◆ Dataset excerpts ◆

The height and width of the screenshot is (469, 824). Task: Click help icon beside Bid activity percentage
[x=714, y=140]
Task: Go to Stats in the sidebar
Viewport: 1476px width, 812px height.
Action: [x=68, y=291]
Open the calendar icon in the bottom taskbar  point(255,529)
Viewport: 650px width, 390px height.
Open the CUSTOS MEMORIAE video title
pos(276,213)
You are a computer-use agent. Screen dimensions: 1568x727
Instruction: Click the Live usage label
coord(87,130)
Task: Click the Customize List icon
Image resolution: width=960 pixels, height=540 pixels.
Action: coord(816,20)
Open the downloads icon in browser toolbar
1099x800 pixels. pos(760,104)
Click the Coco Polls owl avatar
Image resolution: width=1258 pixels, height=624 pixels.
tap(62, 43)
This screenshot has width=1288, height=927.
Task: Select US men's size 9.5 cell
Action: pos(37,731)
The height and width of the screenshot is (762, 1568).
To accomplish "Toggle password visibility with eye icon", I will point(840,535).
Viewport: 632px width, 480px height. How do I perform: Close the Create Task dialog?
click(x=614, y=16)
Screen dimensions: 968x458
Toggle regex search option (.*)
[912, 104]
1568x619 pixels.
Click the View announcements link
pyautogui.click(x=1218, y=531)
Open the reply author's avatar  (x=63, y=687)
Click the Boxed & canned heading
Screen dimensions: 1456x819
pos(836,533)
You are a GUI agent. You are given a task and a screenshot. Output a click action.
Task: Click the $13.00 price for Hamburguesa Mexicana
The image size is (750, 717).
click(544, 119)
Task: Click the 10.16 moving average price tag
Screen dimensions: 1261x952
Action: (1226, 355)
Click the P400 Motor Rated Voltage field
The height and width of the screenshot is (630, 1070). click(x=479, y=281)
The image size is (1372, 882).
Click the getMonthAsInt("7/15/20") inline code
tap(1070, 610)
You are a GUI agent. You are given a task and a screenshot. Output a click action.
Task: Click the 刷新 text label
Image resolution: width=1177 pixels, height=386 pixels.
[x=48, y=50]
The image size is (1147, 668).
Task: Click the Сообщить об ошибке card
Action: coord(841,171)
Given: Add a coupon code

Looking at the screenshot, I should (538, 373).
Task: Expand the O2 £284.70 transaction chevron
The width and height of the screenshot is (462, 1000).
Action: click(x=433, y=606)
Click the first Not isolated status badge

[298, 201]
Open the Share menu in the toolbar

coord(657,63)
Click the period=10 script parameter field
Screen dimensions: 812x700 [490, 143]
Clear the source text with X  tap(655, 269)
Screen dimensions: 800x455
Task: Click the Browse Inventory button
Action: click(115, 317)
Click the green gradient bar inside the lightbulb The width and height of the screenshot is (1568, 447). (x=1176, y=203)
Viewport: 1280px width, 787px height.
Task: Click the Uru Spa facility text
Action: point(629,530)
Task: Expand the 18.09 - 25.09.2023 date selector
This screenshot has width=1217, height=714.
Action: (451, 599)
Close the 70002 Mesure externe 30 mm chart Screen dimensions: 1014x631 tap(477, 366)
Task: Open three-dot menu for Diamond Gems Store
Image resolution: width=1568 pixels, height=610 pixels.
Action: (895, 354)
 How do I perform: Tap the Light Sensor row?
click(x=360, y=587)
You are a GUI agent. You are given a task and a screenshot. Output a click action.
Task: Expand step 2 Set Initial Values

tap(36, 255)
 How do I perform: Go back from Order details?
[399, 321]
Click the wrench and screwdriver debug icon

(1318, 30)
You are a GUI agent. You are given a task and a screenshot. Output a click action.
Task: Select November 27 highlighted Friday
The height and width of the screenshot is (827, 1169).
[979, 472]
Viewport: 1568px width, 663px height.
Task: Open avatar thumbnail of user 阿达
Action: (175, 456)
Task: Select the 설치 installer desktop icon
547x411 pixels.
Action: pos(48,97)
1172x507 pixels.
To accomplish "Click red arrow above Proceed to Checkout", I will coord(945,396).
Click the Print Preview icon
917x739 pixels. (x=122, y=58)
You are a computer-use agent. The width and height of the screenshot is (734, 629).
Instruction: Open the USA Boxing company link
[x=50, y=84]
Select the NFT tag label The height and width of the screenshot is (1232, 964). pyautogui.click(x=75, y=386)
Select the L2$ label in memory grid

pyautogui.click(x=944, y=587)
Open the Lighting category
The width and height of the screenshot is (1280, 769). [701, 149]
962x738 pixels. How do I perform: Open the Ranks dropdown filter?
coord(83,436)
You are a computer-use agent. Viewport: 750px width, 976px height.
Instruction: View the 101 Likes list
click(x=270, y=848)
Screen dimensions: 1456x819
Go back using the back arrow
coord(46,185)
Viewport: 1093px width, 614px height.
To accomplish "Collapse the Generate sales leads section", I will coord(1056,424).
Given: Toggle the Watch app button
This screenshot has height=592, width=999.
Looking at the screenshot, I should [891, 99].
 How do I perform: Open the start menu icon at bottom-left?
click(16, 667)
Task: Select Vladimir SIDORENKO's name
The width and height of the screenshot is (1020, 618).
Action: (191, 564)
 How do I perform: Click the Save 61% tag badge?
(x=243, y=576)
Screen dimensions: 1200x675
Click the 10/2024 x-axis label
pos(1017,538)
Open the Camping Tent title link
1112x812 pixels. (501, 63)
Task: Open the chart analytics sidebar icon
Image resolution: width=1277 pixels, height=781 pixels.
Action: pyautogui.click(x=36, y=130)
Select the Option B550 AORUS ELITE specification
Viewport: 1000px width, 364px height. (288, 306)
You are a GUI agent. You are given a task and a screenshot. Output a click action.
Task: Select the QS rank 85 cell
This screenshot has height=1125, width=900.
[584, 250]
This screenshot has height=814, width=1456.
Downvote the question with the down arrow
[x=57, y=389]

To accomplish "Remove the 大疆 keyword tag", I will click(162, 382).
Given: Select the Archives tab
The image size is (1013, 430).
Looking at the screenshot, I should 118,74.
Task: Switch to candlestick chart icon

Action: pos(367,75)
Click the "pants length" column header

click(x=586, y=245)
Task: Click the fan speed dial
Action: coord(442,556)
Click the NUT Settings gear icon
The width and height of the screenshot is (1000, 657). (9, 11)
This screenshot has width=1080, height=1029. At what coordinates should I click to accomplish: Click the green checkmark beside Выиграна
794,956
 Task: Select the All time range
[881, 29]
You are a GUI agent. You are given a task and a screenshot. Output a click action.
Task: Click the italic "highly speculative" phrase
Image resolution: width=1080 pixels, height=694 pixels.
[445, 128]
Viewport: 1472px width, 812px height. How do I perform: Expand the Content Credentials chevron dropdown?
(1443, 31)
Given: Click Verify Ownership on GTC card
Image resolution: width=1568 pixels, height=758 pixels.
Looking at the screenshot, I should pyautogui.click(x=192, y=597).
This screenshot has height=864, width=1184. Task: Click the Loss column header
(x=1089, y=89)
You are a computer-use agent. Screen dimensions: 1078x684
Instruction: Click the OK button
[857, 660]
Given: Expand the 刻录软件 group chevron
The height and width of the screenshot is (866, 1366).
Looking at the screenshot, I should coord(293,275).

◆ Exercise directions ◆
Could you repeat exactly the lines in the listing above from the one with "Task: Go to Stats in the sidebar" down to the one with "Task: Click the 刷新 text label"? Include both of those lines.

◆ Exercise output ◆
Task: Go to Stats in the sidebar
Viewport: 1476px width, 812px height.
Action: [x=68, y=291]
Open the calendar icon in the bottom taskbar  point(255,529)
Viewport: 650px width, 390px height.
Open the CUSTOS MEMORIAE video title
pos(276,213)
You are a computer-use agent. Screen dimensions: 1568x727
Instruction: Click the Live usage label
coord(87,130)
Task: Click the Customize List icon
Image resolution: width=960 pixels, height=540 pixels.
Action: coord(816,20)
Open the downloads icon in browser toolbar
1099x800 pixels. pos(760,104)
Click the Coco Polls owl avatar
Image resolution: width=1258 pixels, height=624 pixels.
tap(62, 43)
This screenshot has width=1288, height=927.
Task: Select US men's size 9.5 cell
Action: pos(37,731)
The height and width of the screenshot is (762, 1568).
To accomplish "Toggle password visibility with eye icon", I will point(840,535).
Viewport: 632px width, 480px height. How do I perform: Close the Create Task dialog?
click(x=614, y=16)
Screen dimensions: 968x458
Toggle regex search option (.*)
[912, 104]
1568x619 pixels.
Click the View announcements link
pyautogui.click(x=1218, y=531)
Open the reply author's avatar  (x=63, y=687)
Click the Boxed & canned heading
Screen dimensions: 1456x819
pos(836,533)
You are a GUI agent. You are given a task and a screenshot. Output a click action.
Task: Click the $13.00 price for Hamburguesa Mexicana
The image size is (750, 717).
click(544, 119)
Task: Click the 10.16 moving average price tag
Screen dimensions: 1261x952
Action: (1226, 355)
Click the P400 Motor Rated Voltage field
The height and width of the screenshot is (630, 1070). click(x=479, y=281)
The image size is (1372, 882).
Click the getMonthAsInt("7/15/20") inline code
tap(1070, 610)
You are a GUI agent. You are given a task and a screenshot. Output a click action.
Task: Click the 刷新 text label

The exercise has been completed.